DILETTANTI – Cosa cambia col nuovo Dpcm firmato ieri sera dal Governo Conte
Cosa succede per lo sport dilettantistico, alla luce del nuovo Dpcm firmato ieri sera dal Presidente del Consiglio, Giuseppe Conte? Questo è il testo ufficiale:
e) “Sono consentiti soltanto gli eventi e le competizioni riguardanti gli sport individuali e di squadra riconosciuti di interesse nazionale o regionale dal Coni, dal Cip e dalle rispettive federazioni sportive nazionali, discipline sportive associate, enti di promozione sportiva ovvero organizzati da organismi sportivi internazionali; per tali eventi e competizioni è consentita la presenza di pubblico, con una percentuale massima di riempimento del 15% rispetto alla capienza totale e, comunque, non oltre il numero massimo di mille spettatori per manifestazioni sportive all’aperto e di 200 al chiuso, esclusivamente negli impianti sportivi nei quali sia possibile assicurare la prenotazione e assegnazione preventiva del posto a sedere, con adeguati volumi e ricambi d’aria, a condizione che sia comunque assicurato il rispetto della distanza interpersonale di almeno un metro, sia frontalmente, sia lateralmente, con obbligo di misurazione della temperatura all’accesso e l’utilizzo della mascherina a protezione delle vie respiratorie, nel rispetto dei protocolli emanati dalle rispettive Federazioni sportive nazionali, Discipline sportive associate ed enti di promozione sportiva, enti organizzatori.
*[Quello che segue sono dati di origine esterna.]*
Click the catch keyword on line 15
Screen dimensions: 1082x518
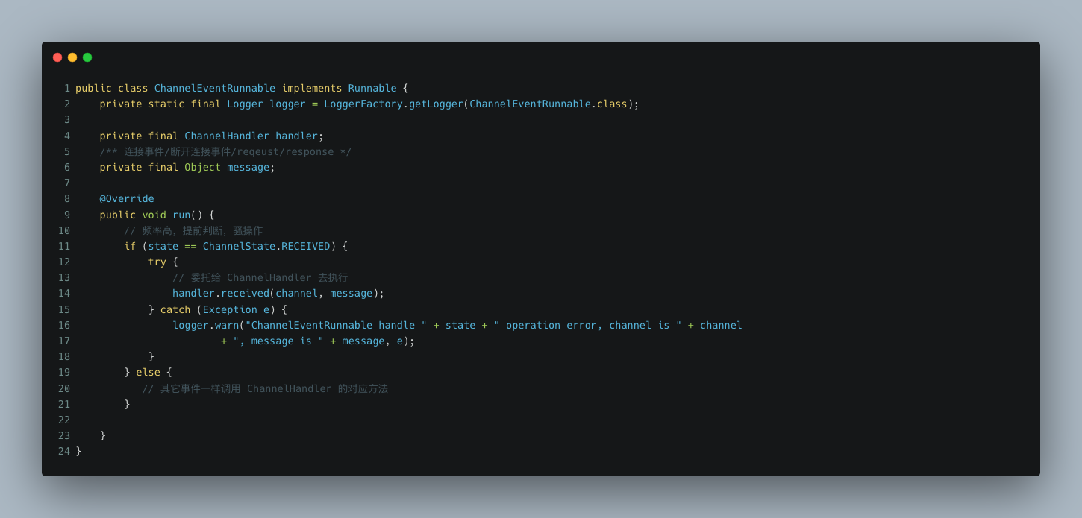coord(175,309)
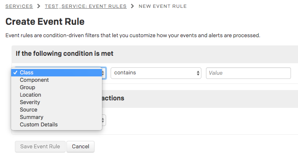
Task: Pick Group in the condition field list
Action: [x=57, y=87]
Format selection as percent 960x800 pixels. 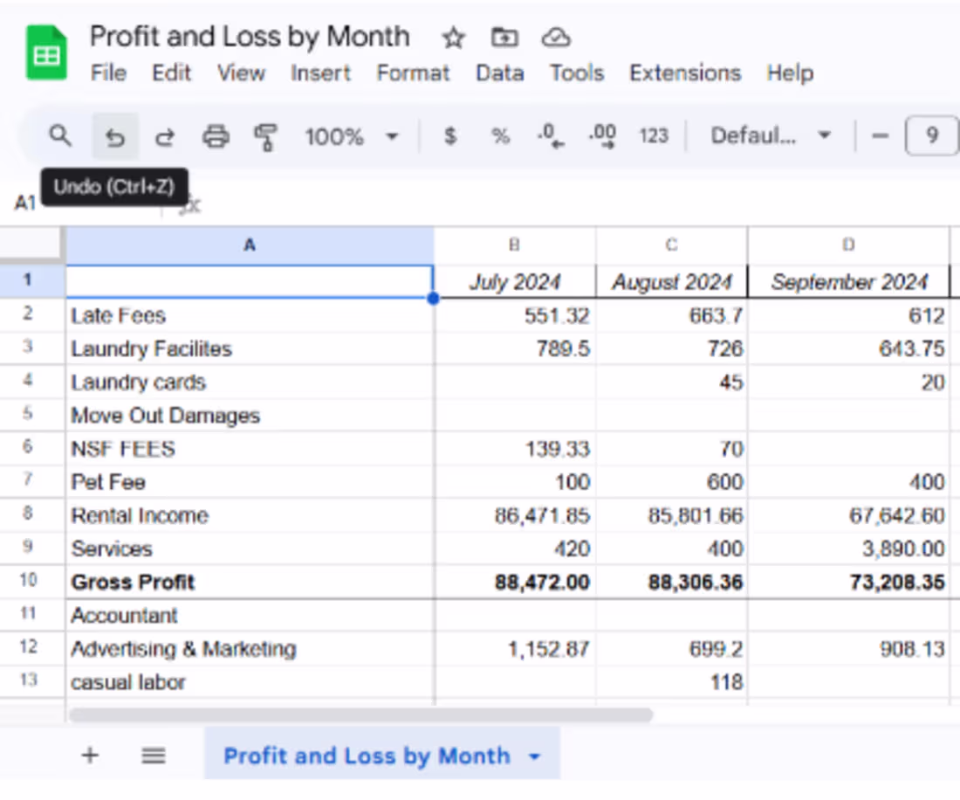(x=500, y=135)
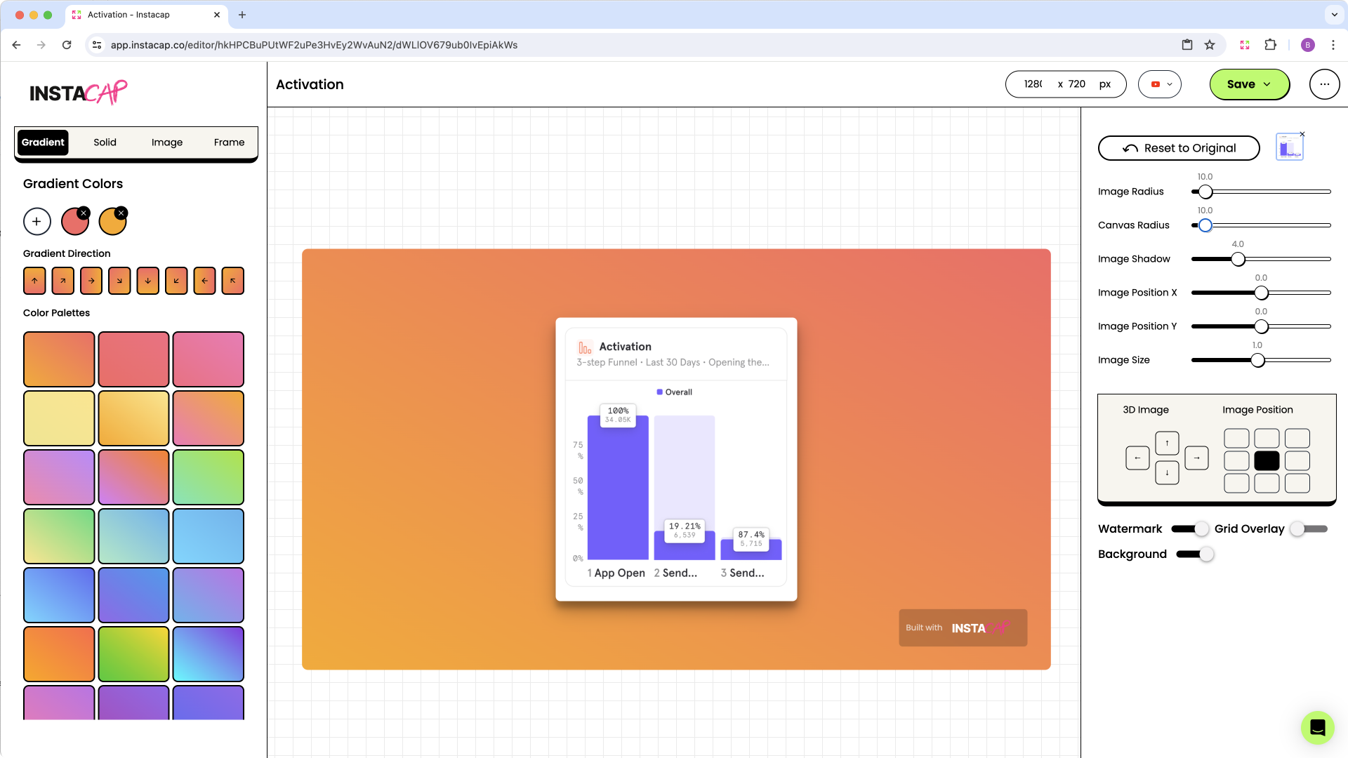
Task: Select the reset to original icon
Action: click(1130, 148)
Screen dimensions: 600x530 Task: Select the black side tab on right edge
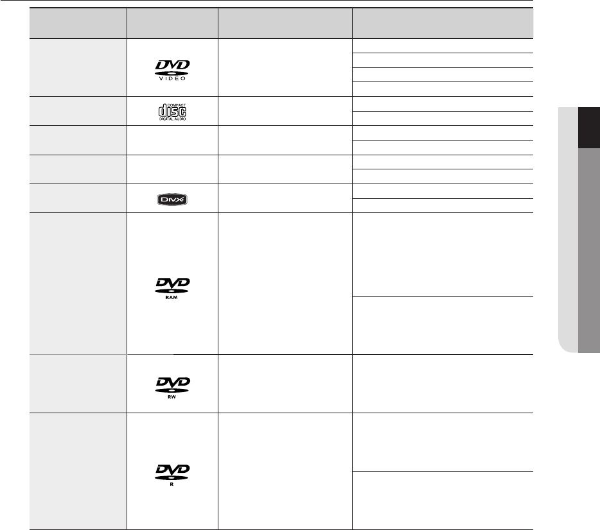coord(588,128)
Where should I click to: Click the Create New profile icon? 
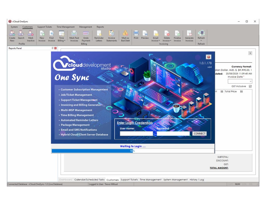point(12,34)
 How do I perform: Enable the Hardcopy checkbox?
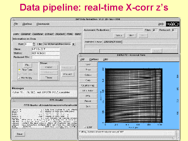point(19,78)
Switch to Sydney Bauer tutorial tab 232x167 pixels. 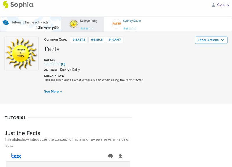click(132, 21)
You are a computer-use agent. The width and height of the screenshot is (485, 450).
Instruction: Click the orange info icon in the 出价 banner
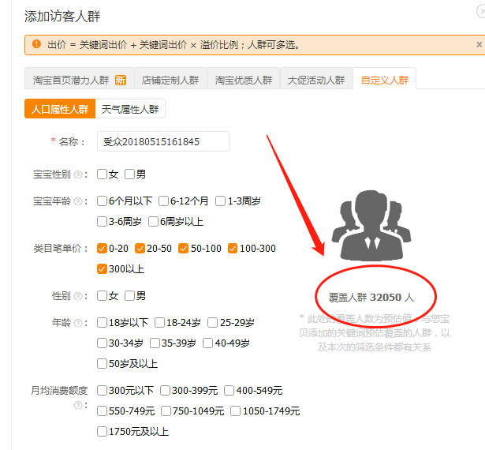pos(36,45)
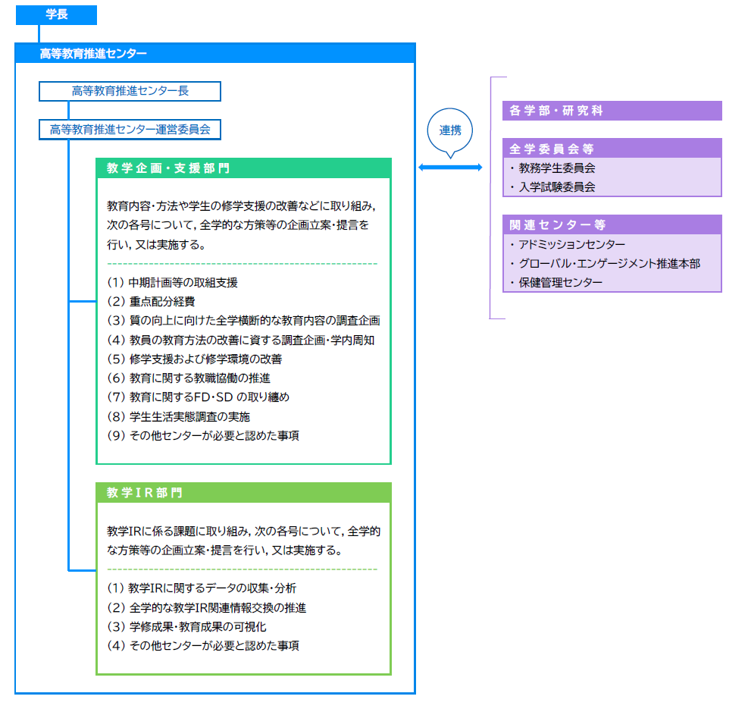Click the 入学試験委員会 item

point(557,187)
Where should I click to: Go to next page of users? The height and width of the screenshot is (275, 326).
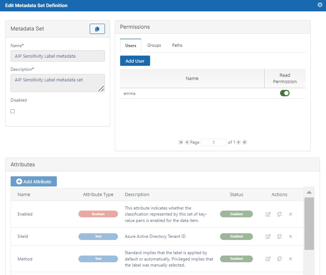239,142
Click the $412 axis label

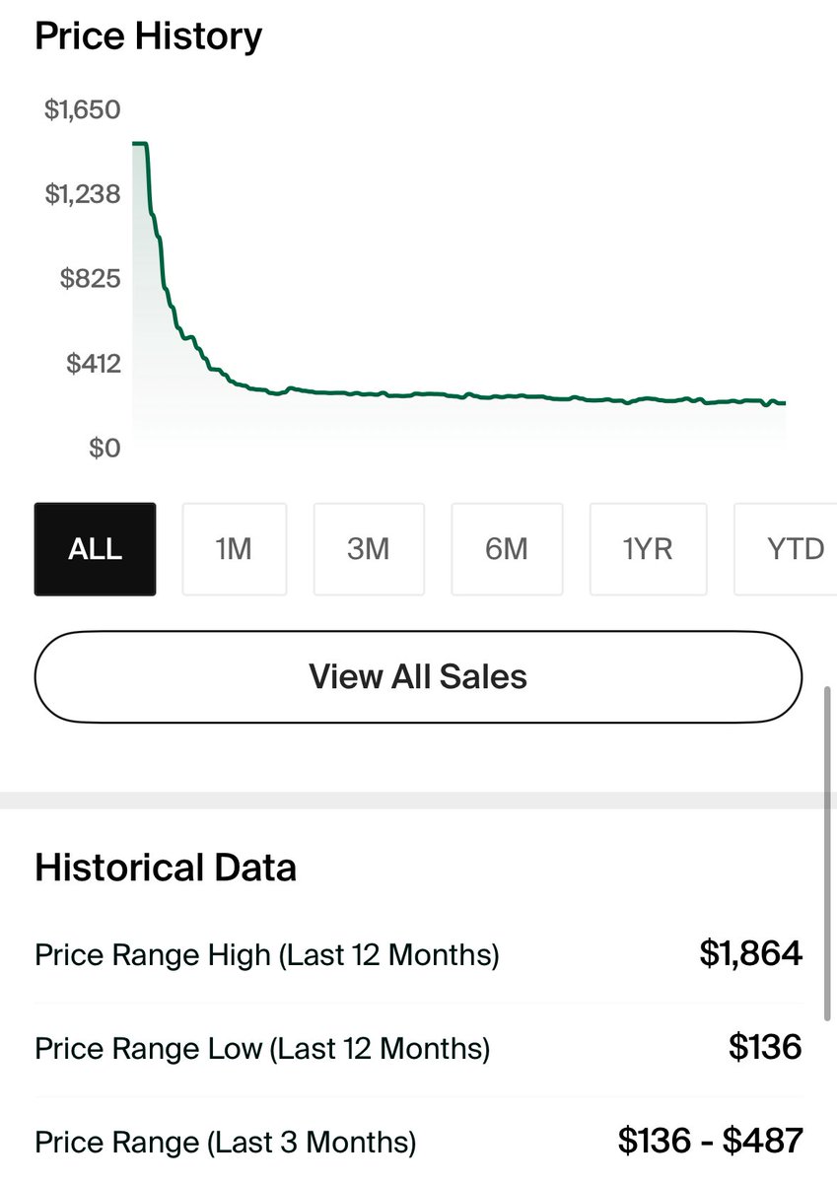click(94, 364)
Le regioni e le province autonome, in relazione all’andamento della situazione epidemiologica nei propri territori, possono stabilire, d’intesa col Ministero della Salute, un diverso numero massimo di spettatori in considerazione delle dimensioni e delle caratteristiche dei luoghi e degli impianti; con riferimento al numero massimo di spettatori per gli eventi e le competizioni sportive non all’aperto, sono in ogni caso fatte salve le ordinanze già adottate dalle regioni e dalle province autonome, purché nei limiti del 15% della capienza. Le sessioni di allenamento degli atleti, professionisti e non, degli sport individuali e di squadra, sono consentite a porte chiuse, nel rispetto dei protocolli emanati dalle rispettive federazioni sportive nazionali”.
PISCINE e PALESTRE – Confermata la lettera f) del Dpcm del 13 ottobre: “L’attività sportiva di base e l’attività motoria in genere, svolte presso palestre, piscine e circoli sportivi, pubblici o provati, ovvero presso altre strutture ove si svolgono attività dirette al benessere dell’individuo attraverso l’esercizio fisico, sono consentite nel rispetto delle norme di distanziamento sociale e senza alcun assembramento (…)”. Per questo campo, il Governo dà una settimana di tempo alle palestre, che non hanno ancora ottemperato agli obblighi di legge in merito di sicurezza anti contagio, di provvedere ad uniformarsi.
DILETTANTI – “Lo svolgimento degli sport di contatto, è consentito nei limiti di cui alla predecente lettera e). L’attività sportiva dilettantistica di base, le scuole e l’attività formativa di avviamento relative agli sport di contatto sono consentite solo in forma individuale e non sono consentite gare e competizioni. Sono altresì sospese tutte le gare, competizioni e attività connesse agli sport di contatto aventi carattere ludico-amatoriale“.
A chiarimento della norma, arriva la nota del Ministro dello Sport, Vincenzo Spadafora: “Palestre, piscine e centri sportivi restano aperti! proseguono partite e gare sportive dilettantistiche a livello regionale (in Puglia: sino alla Seconda Categoria compresa, ndr) e nazionale, mentre per il livello provinciale, società e associazioni sportive e enti di promozione proseguiranno gli allenamenti degli sport di squadra, ma solo in forma individuale, come le squadre di Serie A all’inizio della fase due. Esempio: la squadra di una scuola calcio di Giovanissimi o Pulcini potrà continuare ad allenarsi, ma senza giocare partite“.